Hey now, inferring that some journalists deserve protection because they may have credentials with a company or govt is both silly, and very dangerous. It creates a situation where you literally strip protection away from most journalists and put them in harms way.

Jake Appelbaum had a sendoff speech where he covered how his fellow journalists were putting him in grave danger when calling him an "Internet Activist" meanwhile he was publishing in the same paper as they were. He also covered how The Guardian left Julian Assange out to hang, allowed known compromised systems to remain in day to day use, and banned fellow journalists at other news orgs from writing about quite a few papers/topics from the Snowden archives.

> Hey now, inferring that some journalists deserve protection because they may have credentials with a company or govt is both silly, and very dangerous.
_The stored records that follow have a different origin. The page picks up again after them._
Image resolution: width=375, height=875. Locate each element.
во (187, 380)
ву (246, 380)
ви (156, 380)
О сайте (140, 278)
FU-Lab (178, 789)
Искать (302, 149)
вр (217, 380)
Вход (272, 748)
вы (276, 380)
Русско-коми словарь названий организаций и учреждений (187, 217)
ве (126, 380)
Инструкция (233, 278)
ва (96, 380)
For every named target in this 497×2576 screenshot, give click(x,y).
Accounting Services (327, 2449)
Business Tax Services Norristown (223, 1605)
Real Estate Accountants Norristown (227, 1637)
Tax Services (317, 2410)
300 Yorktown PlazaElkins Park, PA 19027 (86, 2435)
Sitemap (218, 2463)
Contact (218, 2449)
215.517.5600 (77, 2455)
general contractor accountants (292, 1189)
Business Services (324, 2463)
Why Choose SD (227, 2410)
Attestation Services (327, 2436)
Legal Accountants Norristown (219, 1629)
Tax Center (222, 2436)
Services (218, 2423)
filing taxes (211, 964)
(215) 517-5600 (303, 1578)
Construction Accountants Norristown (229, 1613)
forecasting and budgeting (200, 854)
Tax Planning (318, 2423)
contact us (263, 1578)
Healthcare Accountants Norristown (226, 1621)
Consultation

I'm not sure what you mean by your comment with respect to what I wrote — I'm not inferring anything. The ESTA visa waiver program allowed for some leeway in granting people who visited certain countries (e.g., Iran, Iraq) access in certain cases. This seems to have included politicians and journalists. I expect that the US government did limit this to accredited journalists.

Personally I agree with those critics who point out that the whole ESTA program is effectively a thinly disguised visa program. It is a shame that it exists in the first place.

It's not nearly as bad as that, but when I traveled to Canada recently, and was crossing the border back into the US (as a lifetime citizen), I was asked about why I traveled to Turkey and the U.A.E. in the past two years. It was a bit weird, but I guess I'm not sure how routine it was.